#### Given problem
Retype the material word for word, starting at its first line and ending at the line that contains "3, 852, 10)", with that line included.

::::

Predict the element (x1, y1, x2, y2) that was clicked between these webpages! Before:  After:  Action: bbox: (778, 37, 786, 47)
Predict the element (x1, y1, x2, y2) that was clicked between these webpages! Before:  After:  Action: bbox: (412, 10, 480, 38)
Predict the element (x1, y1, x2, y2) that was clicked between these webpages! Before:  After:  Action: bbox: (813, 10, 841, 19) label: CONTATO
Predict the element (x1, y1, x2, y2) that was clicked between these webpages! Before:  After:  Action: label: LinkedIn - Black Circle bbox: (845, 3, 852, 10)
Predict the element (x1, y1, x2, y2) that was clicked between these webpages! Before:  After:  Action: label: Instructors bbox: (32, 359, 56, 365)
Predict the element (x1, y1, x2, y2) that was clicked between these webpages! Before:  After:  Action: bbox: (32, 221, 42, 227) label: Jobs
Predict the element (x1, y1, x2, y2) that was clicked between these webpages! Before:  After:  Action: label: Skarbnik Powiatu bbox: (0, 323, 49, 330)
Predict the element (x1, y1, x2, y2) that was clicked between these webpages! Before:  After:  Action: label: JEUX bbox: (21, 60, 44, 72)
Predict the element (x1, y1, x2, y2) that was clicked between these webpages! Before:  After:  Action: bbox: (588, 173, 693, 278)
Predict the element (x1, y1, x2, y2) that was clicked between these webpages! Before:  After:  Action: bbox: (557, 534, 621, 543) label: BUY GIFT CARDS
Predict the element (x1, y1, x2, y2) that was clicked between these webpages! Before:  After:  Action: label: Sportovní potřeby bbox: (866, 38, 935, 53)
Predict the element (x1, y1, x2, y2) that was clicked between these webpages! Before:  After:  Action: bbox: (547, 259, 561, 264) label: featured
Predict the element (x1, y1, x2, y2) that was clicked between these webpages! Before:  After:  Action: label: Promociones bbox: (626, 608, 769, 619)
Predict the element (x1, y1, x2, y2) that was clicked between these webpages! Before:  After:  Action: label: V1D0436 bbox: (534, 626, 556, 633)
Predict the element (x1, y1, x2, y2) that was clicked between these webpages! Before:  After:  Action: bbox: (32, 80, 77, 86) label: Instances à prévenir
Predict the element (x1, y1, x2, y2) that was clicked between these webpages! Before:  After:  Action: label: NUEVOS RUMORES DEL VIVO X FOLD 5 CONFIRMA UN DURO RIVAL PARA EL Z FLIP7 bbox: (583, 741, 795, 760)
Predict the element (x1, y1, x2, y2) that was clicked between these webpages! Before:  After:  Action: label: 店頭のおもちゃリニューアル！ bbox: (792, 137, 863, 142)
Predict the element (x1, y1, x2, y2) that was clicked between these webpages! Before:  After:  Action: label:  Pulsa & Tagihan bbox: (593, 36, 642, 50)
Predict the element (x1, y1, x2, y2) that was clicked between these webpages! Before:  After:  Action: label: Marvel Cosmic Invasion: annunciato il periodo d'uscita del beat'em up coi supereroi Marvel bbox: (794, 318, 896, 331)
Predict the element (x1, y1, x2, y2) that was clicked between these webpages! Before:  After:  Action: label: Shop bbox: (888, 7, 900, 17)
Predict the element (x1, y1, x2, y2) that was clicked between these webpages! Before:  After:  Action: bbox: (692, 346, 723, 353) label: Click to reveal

::::

#### Written solution
Predict the element (x1, y1, x2, y2) that was clicked between these webpages! Before:  After:  Action: bbox: (778, 37, 786, 47)
Predict the element (x1, y1, x2, y2) that was clicked between these webpages! Before:  After:  Action: bbox: (412, 10, 480, 38)
Predict the element (x1, y1, x2, y2) that was clicked between these webpages! Before:  After:  Action: bbox: (813, 10, 841, 19) label: CONTATO
Predict the element (x1, y1, x2, y2) that was clicked between these webpages! Before:  After:  Action: label: LinkedIn - Black Circle bbox: (845, 3, 852, 10)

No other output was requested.